Il 15enne confessa, convalidato il fermo

Matricidio a Catania. Il legale di Valentina: "Viveva nella paura"

CATANIA – Ha confermato delitto e movente il quindicenne che ha ucciso a Catania, a coltellate, la madre, Valentina Giunta, di 32 anni. Lo ha ribadito nel lungo e sofferto interrogatorio davanti al Gip del Tribunale per i minorenni che ha confermato il suo fermo, eseguito due giorni fa dalla squadra mobile, per omicidio volontario. Il Gip, accogliendo la richiesta della procuratrice Carla Santocono, ha emesso un’ordinanza cautelare e il ragazzo è stato trasferito in un Istituto penitenziario minorile.

Restano ancora delle zone d’ombra da illuminare nell’inchiesta, che coinvolge anche la Procura distrettuale, per chiarire se il ragazzo abbia avuto un supporto nel delitto, anche dopo la sua ‘fuga’ durata diverse ore. Il 15enne non ha fatto trovare l’arma del delitto, ha gli abiti sporchi di sangue che indossava quando ha ucciso la madre. E per la Procura per i minorenni è chiaro il movente. L’ordinanza del Gip, spiegano dall’ufficio giudiziario, “cristallizza la ricostruzione della condotta materiale del giovane che, negli ultimi mesi viveva con la nonna paterna essendosi determinato a lasciare la casa della madre nonostante la stessa avesse mantenuto un atteggiamento protettivo verso il figlio, a fronte delle ostilità alimentate dalla famiglia del padre, detenuto da tempo per gravi reati, anche contro la persona”.

Ostilità che, secondo anche il racconto di una cugina della vittima, erano sfociate anche in aggressioni e in due denunce, poi archiviate dopo il ritiro delle querele delle vittime. Perché lei voleva rifarsi una vita, lontana dalla famiglia del marito, in carcere dal 2018, che, ricostruiscono i familiari della vittima, l’avrebbe anche minacciata quando era detenuto.

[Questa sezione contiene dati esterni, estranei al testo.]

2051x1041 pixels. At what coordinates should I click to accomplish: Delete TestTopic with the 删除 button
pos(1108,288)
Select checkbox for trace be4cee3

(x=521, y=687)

Ed è anche la famiglia di Valentina, che è parte offese nell’inchiesta, a chiedere, tramite il proprio legale, l’avvocato Salvatore Cannata, “chiarezza”, non soltanto sull’omicidio, ma, anche, “sul contesto deviato e deviante in cui è maturato l’efferato delitto” perché “ci sono responsabilità che non si possono limitare al solo fatto di sangue”. Il penalista spiega che la donna “viveva da anni nella paura che qualcosa di grave le sarebbe potuto accadere” nella sua vecchia abitazione e per questo “da alcuni mesi si era trasferita insieme al padre in un’altra casa presa in affitto”.

“Nell’ultimo anno – ricostruisce il legale – sono stati diversi gli episodi di violenza, anche gravi, che hanno visto come persone offese Valentina Giunta e la sua famiglia e come protagonisti attivi la famiglia del suo ex convivente”. In questo quadro, è la tesi della famiglia della donna, il figlio più grande si era nel tempo molto legato ai nonni paterni e avrebbe sviluppato risentimento verso la madre che, a suo modo di vedere, avrebbe ‘tradito’ il padre scegliendo di tagliare i ponti con lui e con la famiglia. Un ‘tradimento’ imperdonabile sfociato nel matricidio.

La famiglia di Valentina temeva per la sua vita e aveva cercato di convincerla a trasferirsi lontano da Catania, in Germania, per allontanarla dal contesto violento in cui era costretta a vivere. Lo racconta una cugina. “In famiglia sapevamo che correva dei rischi – dice Cristina Bonanzinga – e avevamo paura, per questo la incitavamo ad andare via”. I familiari della giovane uccisa, che aveva un figlio minore di 10 anni che voleva allontanare dai nonni paterni, non la lasciavano mai sola. E raccontano di appostamenti, aggressioni fisiche subite dal padre di Valentina, finito in ospedale e di danneggiamenti. La ragazza aveva denunciato, come aveva denunciato i messaggi minacciosi ricevuti da numeri anonimi, ma poi aveva ritirato le querele e le indagini non erano andate avanti.

La donna, ha ricostruito il medico legale, è stata colpita “con un’arma da punta e taglio al collo, al fianco e alla spalla sinistra che le cagionava la lesione di grossi vasi sanguigni con shock emorragico, che ne determinava la morte”. Il conferimento dell’incarico per l’autopsia avverrà domani.